A whistlestop tour of new measures includes:

Anti Avoidance

Section 10 – restriction on losses on part-time trades. Generally the taxpayer will have to spend 10 hours a week working in a loss-making trade to have the losses available for offset. Otherwise the loss offset is restricted to the lower of the loss actually incurred, and €31,750. Farming, market gardening and Lloyd’s underwriting are specifically excluded from the restriction. “Tax planned” losses are also excluded.

Section 40 – CGT anti-avoidance. Ensures that an asset uplift during a period of temporary non residence gets caught for CGT charging purposes.

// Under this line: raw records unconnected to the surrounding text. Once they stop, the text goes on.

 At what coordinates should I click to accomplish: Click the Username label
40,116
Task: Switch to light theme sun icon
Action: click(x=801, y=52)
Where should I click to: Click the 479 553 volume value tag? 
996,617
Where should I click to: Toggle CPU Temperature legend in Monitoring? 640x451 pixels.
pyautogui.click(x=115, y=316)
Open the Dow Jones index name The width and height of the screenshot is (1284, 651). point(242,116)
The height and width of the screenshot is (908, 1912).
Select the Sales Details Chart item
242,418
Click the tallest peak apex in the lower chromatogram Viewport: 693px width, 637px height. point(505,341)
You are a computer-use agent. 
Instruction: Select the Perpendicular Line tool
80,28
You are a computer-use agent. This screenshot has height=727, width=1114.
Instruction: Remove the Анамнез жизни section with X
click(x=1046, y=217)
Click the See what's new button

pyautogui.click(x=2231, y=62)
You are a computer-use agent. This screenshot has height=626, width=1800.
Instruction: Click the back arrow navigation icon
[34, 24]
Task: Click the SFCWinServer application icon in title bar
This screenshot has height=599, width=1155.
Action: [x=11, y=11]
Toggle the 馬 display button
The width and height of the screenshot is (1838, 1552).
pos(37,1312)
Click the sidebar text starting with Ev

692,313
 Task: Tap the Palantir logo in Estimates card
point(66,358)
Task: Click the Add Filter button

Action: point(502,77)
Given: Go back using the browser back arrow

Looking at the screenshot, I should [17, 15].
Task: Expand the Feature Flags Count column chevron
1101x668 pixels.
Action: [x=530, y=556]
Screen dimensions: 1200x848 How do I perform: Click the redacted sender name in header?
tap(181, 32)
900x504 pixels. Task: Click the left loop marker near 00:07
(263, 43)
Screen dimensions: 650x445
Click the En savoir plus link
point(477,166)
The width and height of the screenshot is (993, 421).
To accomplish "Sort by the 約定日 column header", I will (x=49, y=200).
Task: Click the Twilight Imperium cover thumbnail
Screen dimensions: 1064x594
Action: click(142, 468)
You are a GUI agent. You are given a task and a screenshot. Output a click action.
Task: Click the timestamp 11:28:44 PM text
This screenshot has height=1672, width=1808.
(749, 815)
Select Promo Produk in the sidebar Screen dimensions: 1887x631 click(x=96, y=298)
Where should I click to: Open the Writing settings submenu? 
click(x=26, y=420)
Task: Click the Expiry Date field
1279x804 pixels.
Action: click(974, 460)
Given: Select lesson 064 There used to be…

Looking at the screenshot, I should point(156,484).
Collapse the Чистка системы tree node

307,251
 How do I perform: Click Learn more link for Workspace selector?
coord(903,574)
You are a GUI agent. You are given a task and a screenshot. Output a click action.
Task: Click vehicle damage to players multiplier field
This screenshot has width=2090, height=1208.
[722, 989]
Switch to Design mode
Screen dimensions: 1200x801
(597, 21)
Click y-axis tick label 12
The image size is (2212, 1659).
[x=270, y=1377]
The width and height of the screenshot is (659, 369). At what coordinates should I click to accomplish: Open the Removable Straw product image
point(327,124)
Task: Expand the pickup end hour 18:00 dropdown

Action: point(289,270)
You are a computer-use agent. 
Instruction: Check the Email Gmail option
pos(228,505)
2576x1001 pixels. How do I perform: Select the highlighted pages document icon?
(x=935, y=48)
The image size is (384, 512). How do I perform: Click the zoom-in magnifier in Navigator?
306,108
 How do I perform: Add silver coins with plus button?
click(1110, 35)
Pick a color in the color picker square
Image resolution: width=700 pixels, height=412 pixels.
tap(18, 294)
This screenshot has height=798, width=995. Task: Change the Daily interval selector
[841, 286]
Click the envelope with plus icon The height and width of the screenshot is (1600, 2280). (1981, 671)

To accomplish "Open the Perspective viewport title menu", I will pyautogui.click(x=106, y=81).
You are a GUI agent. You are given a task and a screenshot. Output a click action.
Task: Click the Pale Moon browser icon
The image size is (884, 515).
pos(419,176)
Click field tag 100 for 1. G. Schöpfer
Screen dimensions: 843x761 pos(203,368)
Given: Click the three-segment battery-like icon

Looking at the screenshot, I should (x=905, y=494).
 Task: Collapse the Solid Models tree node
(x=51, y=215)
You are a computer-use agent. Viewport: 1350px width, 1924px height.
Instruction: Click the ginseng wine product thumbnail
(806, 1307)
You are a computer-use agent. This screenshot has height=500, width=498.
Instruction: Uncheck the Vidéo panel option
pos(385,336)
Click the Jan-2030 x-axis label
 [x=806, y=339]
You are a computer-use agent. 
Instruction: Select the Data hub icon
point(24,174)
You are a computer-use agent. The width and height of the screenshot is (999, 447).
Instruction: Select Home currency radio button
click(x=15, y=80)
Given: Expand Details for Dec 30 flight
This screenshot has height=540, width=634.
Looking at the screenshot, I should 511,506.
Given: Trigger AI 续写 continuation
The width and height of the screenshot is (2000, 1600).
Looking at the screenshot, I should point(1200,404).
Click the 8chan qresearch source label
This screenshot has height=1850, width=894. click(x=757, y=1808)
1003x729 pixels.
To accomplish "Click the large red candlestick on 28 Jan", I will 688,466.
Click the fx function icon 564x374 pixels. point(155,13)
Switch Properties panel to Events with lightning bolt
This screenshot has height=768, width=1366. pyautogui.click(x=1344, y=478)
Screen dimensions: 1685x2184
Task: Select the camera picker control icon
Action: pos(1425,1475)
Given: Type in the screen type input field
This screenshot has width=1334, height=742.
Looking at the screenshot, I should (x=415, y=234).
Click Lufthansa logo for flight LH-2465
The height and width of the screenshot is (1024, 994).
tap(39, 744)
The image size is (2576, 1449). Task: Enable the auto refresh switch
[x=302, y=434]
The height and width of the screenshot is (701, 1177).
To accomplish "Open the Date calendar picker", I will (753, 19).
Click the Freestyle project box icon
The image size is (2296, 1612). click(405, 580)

Section 41 – in future, works of art cannot be regarded as items of plant (and therefore cannot be regarded as wasting assets).

Section 72 – a main purpose test has been introduced into the charitable discretionary trust tax regime.

Section 73 – exemption from CAT payments already exists for the support and maintenance or education of children, including the children of the civil partner, or to a person to whom the donor stands in loco parentis. An amendment confines the exemption to payments made to minor children and to children under the age of 25 in full-time education. It will also ensure that the children of living parents and orphaned children are treated the same way for CAT purposes.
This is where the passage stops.